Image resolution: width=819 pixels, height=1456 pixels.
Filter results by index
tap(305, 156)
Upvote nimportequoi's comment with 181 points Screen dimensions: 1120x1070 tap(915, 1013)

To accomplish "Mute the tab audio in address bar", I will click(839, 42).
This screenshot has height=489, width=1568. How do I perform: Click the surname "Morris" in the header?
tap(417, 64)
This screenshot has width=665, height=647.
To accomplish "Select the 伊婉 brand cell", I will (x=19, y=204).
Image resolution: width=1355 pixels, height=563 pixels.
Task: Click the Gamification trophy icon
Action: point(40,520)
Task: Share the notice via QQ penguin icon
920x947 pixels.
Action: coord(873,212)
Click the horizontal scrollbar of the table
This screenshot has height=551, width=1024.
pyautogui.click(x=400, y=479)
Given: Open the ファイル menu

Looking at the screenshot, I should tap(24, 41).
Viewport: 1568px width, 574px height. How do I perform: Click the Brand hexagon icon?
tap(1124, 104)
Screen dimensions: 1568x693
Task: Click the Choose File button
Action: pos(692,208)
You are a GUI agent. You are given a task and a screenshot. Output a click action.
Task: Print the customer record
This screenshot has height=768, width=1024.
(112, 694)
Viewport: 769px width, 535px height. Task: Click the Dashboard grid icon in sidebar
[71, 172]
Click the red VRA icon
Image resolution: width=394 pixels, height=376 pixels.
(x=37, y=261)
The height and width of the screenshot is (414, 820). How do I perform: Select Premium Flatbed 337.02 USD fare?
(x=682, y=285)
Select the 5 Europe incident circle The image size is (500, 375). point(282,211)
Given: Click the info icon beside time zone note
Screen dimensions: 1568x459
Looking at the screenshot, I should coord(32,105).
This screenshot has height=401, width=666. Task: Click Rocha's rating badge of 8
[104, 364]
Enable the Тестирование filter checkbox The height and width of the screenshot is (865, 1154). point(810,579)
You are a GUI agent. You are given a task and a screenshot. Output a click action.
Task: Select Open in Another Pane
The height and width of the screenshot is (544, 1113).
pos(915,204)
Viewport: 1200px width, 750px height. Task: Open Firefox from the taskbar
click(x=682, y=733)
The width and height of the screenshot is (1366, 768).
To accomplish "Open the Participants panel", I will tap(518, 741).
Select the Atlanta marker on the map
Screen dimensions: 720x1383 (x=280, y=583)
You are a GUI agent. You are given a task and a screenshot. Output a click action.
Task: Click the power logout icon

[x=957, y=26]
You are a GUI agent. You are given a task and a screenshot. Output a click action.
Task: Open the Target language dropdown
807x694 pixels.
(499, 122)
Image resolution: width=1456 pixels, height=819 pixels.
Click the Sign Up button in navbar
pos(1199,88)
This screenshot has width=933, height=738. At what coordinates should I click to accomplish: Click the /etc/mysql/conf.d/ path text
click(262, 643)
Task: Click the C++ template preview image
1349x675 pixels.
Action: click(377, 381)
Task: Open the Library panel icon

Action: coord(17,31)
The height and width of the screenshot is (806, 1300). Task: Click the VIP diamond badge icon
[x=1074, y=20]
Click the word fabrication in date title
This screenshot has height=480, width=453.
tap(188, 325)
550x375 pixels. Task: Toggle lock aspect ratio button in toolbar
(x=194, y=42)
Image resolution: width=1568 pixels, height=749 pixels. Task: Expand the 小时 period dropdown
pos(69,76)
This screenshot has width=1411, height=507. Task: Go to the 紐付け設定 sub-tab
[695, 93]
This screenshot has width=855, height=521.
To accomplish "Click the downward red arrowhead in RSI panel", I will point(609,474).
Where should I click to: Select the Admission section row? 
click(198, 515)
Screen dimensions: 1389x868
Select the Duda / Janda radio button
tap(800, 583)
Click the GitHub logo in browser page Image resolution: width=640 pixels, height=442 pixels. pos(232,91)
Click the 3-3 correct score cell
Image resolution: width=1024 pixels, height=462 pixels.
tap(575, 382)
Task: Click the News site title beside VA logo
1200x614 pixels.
◆ ◆ ◆ ◆
What to produce:
The whole listing must be reproduced exactly. Do not skip a line.

Result of the task:
Image resolution: width=819 pixels, height=1456 pixels.
Filter results by index
tap(305, 156)
Upvote nimportequoi's comment with 181 points Screen dimensions: 1120x1070 tap(915, 1013)

To accomplish "Mute the tab audio in address bar", I will click(839, 42).
This screenshot has height=489, width=1568. How do I perform: Click the surname "Morris" in the header?
tap(417, 64)
This screenshot has width=665, height=647.
To accomplish "Select the 伊婉 brand cell", I will (x=19, y=204).
Image resolution: width=1355 pixels, height=563 pixels.
Task: Click the Gamification trophy icon
Action: point(40,520)
Task: Share the notice via QQ penguin icon
920x947 pixels.
Action: coord(873,212)
Click the horizontal scrollbar of the table
This screenshot has height=551, width=1024.
pyautogui.click(x=400, y=479)
Given: Open the ファイル menu

Looking at the screenshot, I should tap(24, 41).
Viewport: 1568px width, 574px height. How do I perform: Click the Brand hexagon icon?
tap(1124, 104)
Screen dimensions: 1568x693
Task: Click the Choose File button
Action: pos(692,208)
You are a GUI agent. You are given a task and a screenshot. Output a click action.
Task: Print the customer record
This screenshot has height=768, width=1024.
(112, 694)
Viewport: 769px width, 535px height. Task: Click the Dashboard grid icon in sidebar
[71, 172]
Click the red VRA icon
Image resolution: width=394 pixels, height=376 pixels.
(x=37, y=261)
The height and width of the screenshot is (414, 820). How do I perform: Select Premium Flatbed 337.02 USD fare?
(x=682, y=285)
Select the 5 Europe incident circle The image size is (500, 375). point(282,211)
Given: Click the info icon beside time zone note
Screen dimensions: 1568x459
Looking at the screenshot, I should coord(32,105).
This screenshot has height=401, width=666. Task: Click Rocha's rating badge of 8
[104, 364]
Enable the Тестирование filter checkbox The height and width of the screenshot is (865, 1154). point(810,579)
You are a GUI agent. You are given a task and a screenshot. Output a click action.
Task: Select Open in Another Pane
The height and width of the screenshot is (544, 1113).
pos(915,204)
Viewport: 1200px width, 750px height. Task: Open Firefox from the taskbar
click(x=682, y=733)
The width and height of the screenshot is (1366, 768).
To accomplish "Open the Participants panel", I will tap(518, 741).
Select the Atlanta marker on the map
Screen dimensions: 720x1383 (x=280, y=583)
You are a GUI agent. You are given a task and a screenshot. Output a click action.
Task: Click the power logout icon

[x=957, y=26]
You are a GUI agent. You are given a task and a screenshot. Output a click action.
Task: Open the Target language dropdown
807x694 pixels.
(499, 122)
Image resolution: width=1456 pixels, height=819 pixels.
Click the Sign Up button in navbar
pos(1199,88)
This screenshot has width=933, height=738. At what coordinates should I click to accomplish: Click the /etc/mysql/conf.d/ path text
click(262, 643)
Task: Click the C++ template preview image
1349x675 pixels.
Action: click(377, 381)
Task: Open the Library panel icon

Action: coord(17,31)
The height and width of the screenshot is (806, 1300). Task: Click the VIP diamond badge icon
[x=1074, y=20]
Click the word fabrication in date title
This screenshot has height=480, width=453.
tap(188, 325)
550x375 pixels. Task: Toggle lock aspect ratio button in toolbar
(x=194, y=42)
Image resolution: width=1568 pixels, height=749 pixels. Task: Expand the 小时 period dropdown
pos(69,76)
This screenshot has width=1411, height=507. Task: Go to the 紐付け設定 sub-tab
[695, 93]
This screenshot has width=855, height=521.
To accomplish "Click the downward red arrowhead in RSI panel", I will point(609,474).
Where should I click to: Select the Admission section row? 
click(198, 515)
Screen dimensions: 1389x868
Select the Duda / Janda radio button
tap(800, 583)
Click the GitHub logo in browser page Image resolution: width=640 pixels, height=442 pixels. pos(232,91)
Click the 3-3 correct score cell
Image resolution: width=1024 pixels, height=462 pixels.
tap(575, 382)
Task: Click the News site title beside VA logo
1200x614 pixels.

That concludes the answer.